◆ Passage for review
- Opening Delimiter -
You might have seen some reports in the last couple of days claiming that the upcoming Sony PlayStation 4 (PS4) will have a big advantage over the Xbox One thanks to its unique ability to support AMD's hUMA memory architecture. hUMA, heterogeneous unified memory architecture, is an exciting new memory technology that AMD has built into upcoming APUs.
Josh published a story on hUMA that sums it as so:
The idea behind hUMA is quite simple; the CPU and GPU share memory resources, they are able to use pointers to access data that has been processed by either one or the other, and the GPU can take page faults and not rely only on page locked memory. Memory in this case is bi-directionally coherent, so coherency issues with data in caches which are later written to main memory will not cause excessive waits for either the CPU or GPU to utilize data that has been changed in cache, but not yet written to main memory.
- Closing Delimiter -
◆ Supplied material
- Opening Delimiter -
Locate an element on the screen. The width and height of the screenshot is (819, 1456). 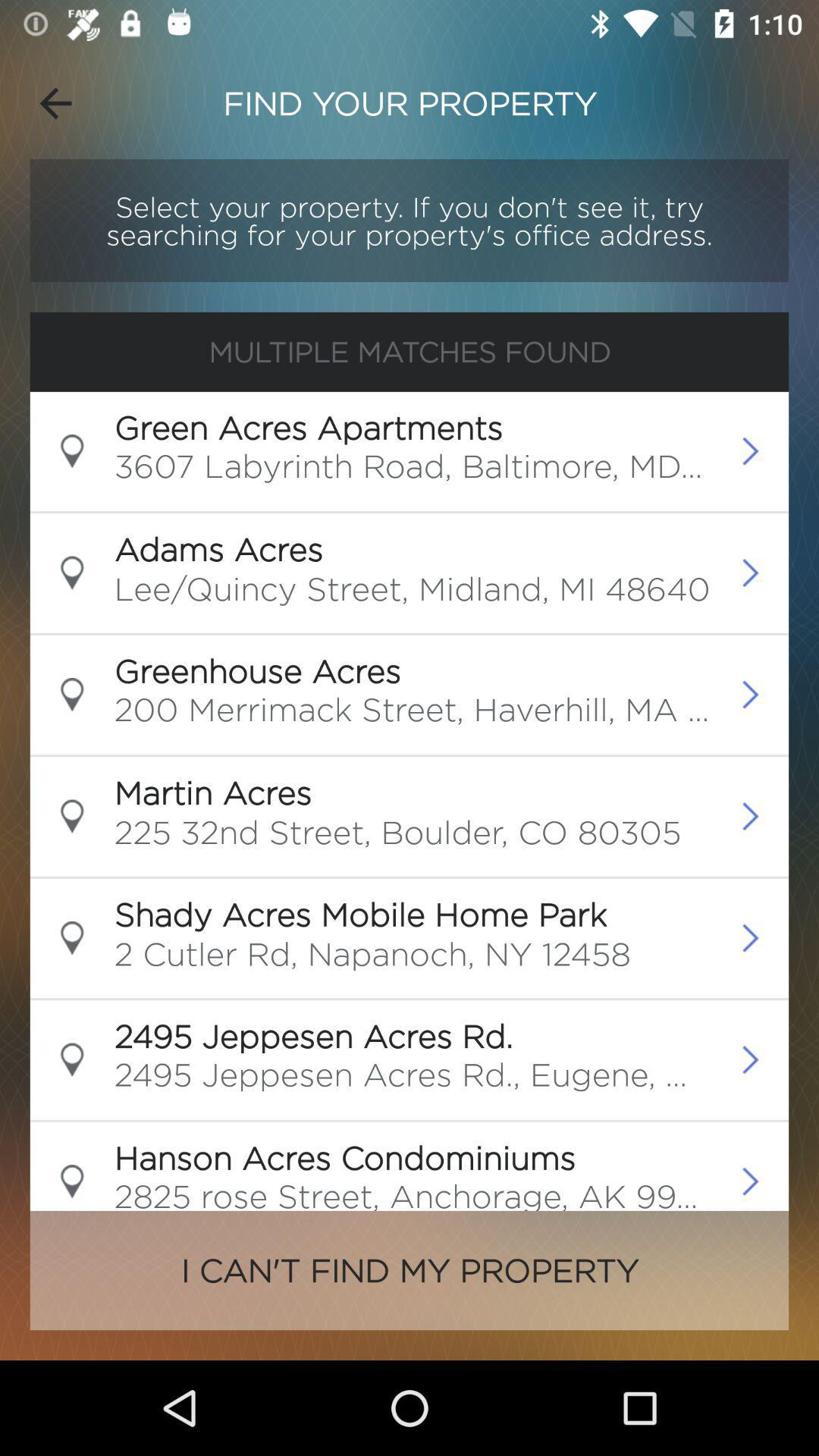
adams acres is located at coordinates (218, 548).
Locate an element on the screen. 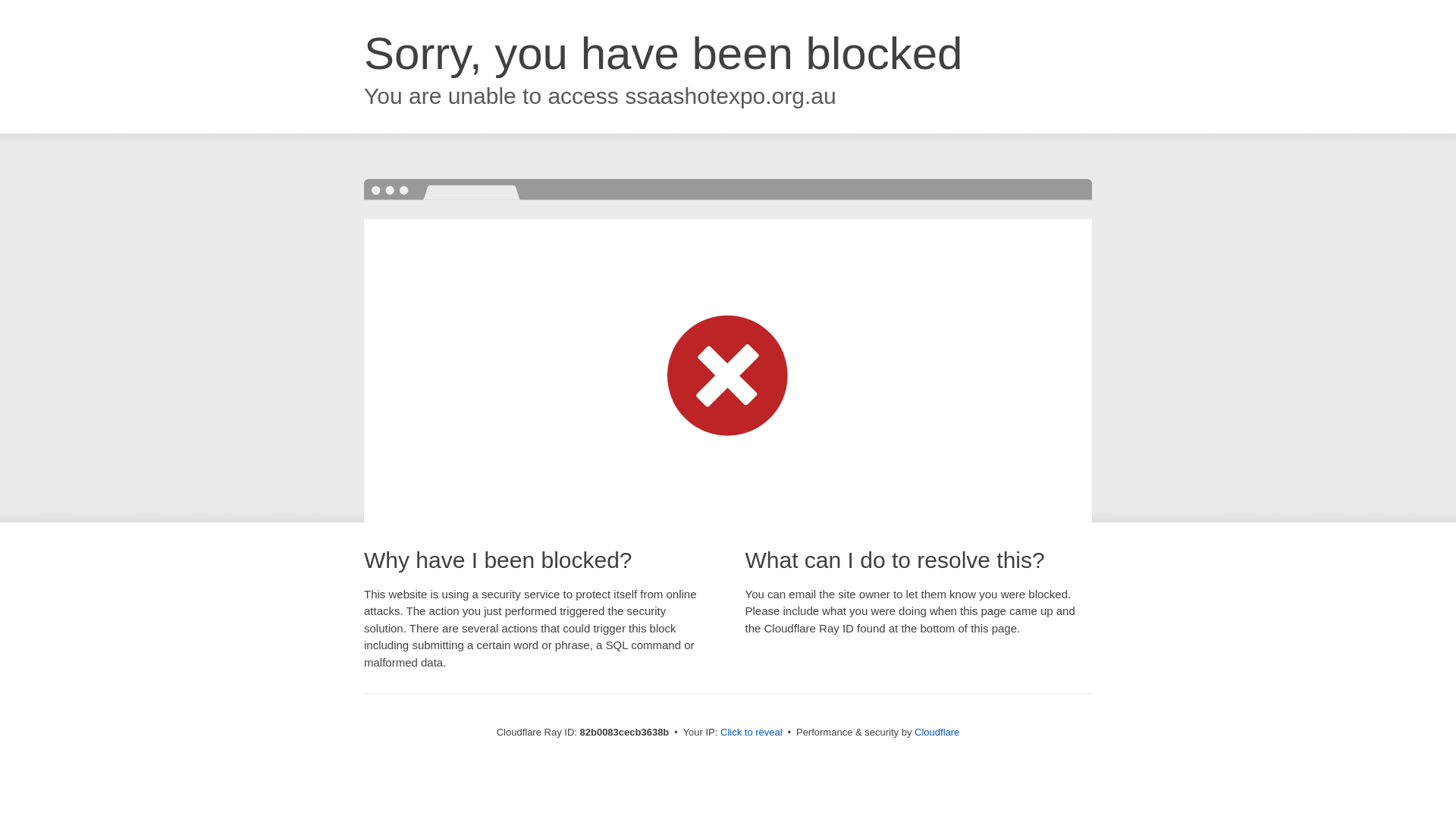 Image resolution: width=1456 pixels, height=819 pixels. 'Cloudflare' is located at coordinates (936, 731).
- Closing Delimiter -
◆ Required work
Please continue the article above on the PS4 and AMD's hUMA memory architecture from where it stops, picking up after its final sentence rather than from the material.

◆ Reply
There's just one problem with these various reports (
VR-Zone,
ExtremeTech): they're incorrect. After sending some emails to our representatives at AMD I was told that "Kabini doesn't support hUMA" which is the APU that both the PS4 and Xbox One processors
are based on. AMD further clarified with us:
Our spokesperson made inaccurate statements about our semi-custom APU architectures and does not speak for Microsoft, Sony or the AMD semi-custom business unit responsible for co-developing the next generation console APUs.
So while the PS4 will still be a faster system thanks to its higher SIMD processor (GPU core) count, there is no support for a true heterogeneous unified memory architecture in either upcoming console platform.
NOTE: I have had several people point out that it's possible Sony and Microsoft worked on their own custom memory architectures that will perform similar functionally to hUMA. That is entirely possible but means that official hUMA support isn't on the SoCs.